> ## Documentation Index
> Fetch the complete documentation index at: https://docs.cyberwave.com/llms.txt
> Use this file to discover all available pages before exploring further.

# Voice Assistant (VA)

> Silero VAD profiles for real-time and batch speech segmentation.

**Voice Assistant** uses [Silero VAD](https://github.com/snakers4/silero-vad) to detect speech start/end, extract utterances, and optionally re-chunk output for downstream nodes.

## Sub-modality profiles

| Profile                       | Use case                                              |
| ----------------------------- | ----------------------------------------------------- |
| **Real-Time Voice Assistant** | Low-latency conversational / command endpoints        |
| **High-Noise / Industrial**   | Factory floors, vehicles, call centres                |
| **Batch Transcription / STT** | Offline Whisper-style segmentation (\~28 s max chunk) |
| **Quiet Studio / Whisperer**  | Distant mic, soft speech, long pauses                 |
| **Custom**                    | Manual Silero parameters                              |

## Input / output

**Input:** `audio` from Audio Track (any supported encoding; adapted to int16 @ 16 kHz mono).
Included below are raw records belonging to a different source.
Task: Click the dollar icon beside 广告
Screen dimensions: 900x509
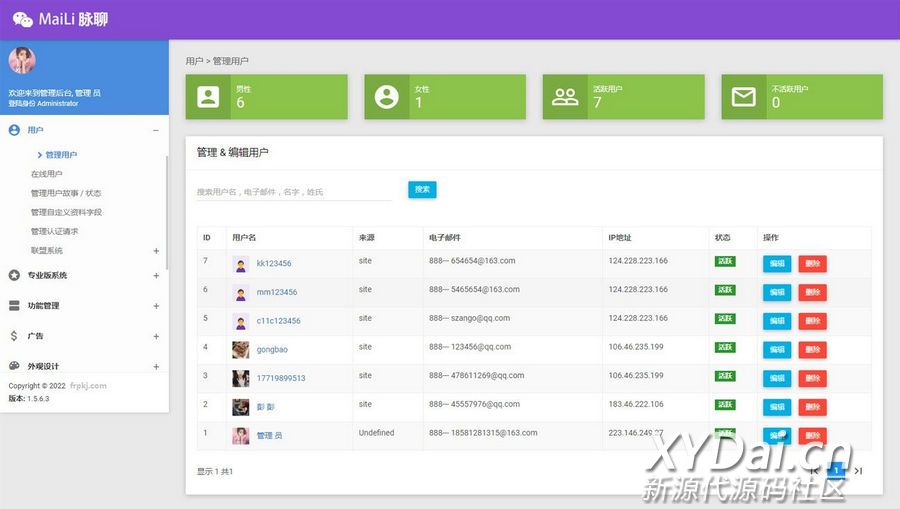Action: (14, 336)
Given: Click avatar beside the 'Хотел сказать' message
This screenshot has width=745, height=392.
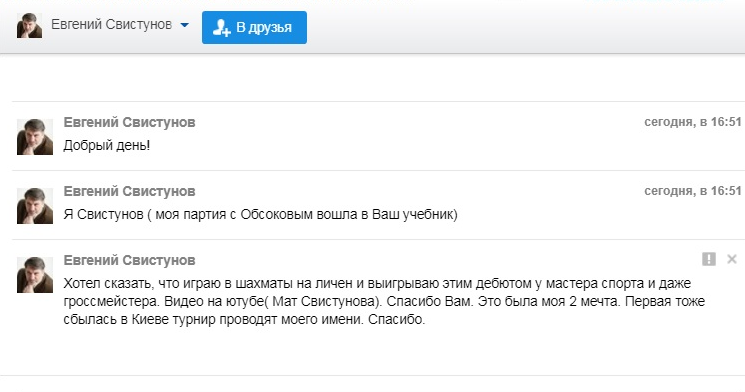Looking at the screenshot, I should pyautogui.click(x=35, y=275).
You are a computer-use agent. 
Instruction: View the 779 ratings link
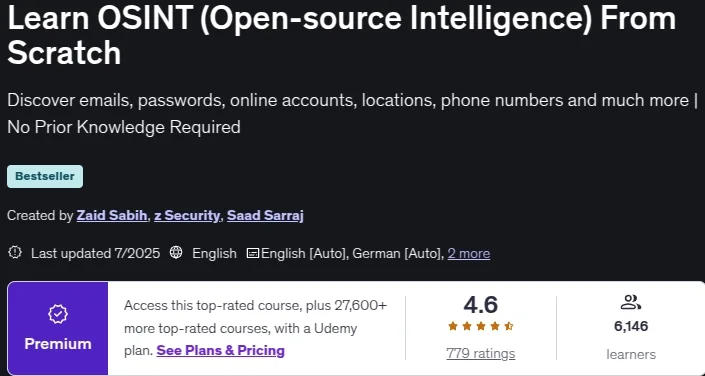click(x=481, y=354)
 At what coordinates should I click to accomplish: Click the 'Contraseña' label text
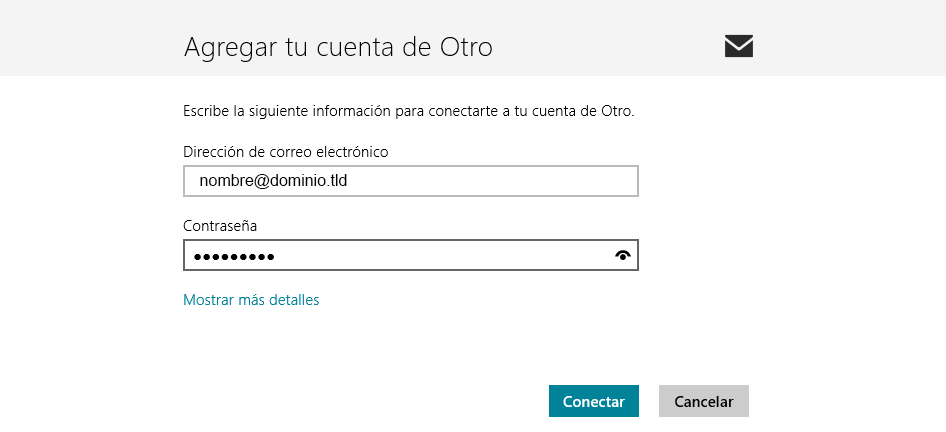(x=220, y=227)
**Outputs (every chunk while listening):**

```json theme={null}
{
  "speech_probability": 0.87,
  "is_speaking": true,
  "sample_rate_hz": 16000,
  "channels": 1
}
```

**Outputs (when speech ends):**

```json theme={null}
{
  "audio": "<numpy int16>",
  "speech_probability": 0.92,
  "is_speaking": false,
  "start_timestamp_sec": 1.2,
  "end_timestamp_sec": 3.8,
  "sample_rate_hz": 16000,
  "channels": 1
}
```

## Output buffer preset (optional)

After a full utterance is detected, audio can be re-chunked for downstream consumers:

| Preset           | Duration     | Samples @ 16 kHz |
| ---------------- | ------------ | ---------------- |
| None             | Full segment | —                |
| Wake Word Engine | 80 ms        | 1280             |
| Speech-To-Text   | 4 s          | 64000            |
| Custom           | User-defined | —                |

## Recommended Audio Track preset

Set the upstream Audio Track **buffer preset** to **Voice Assistant (32 ms)** so chunks are 512 samples—the native Silero frame size. Larger chunks still work (the node reframes internally) but add latency.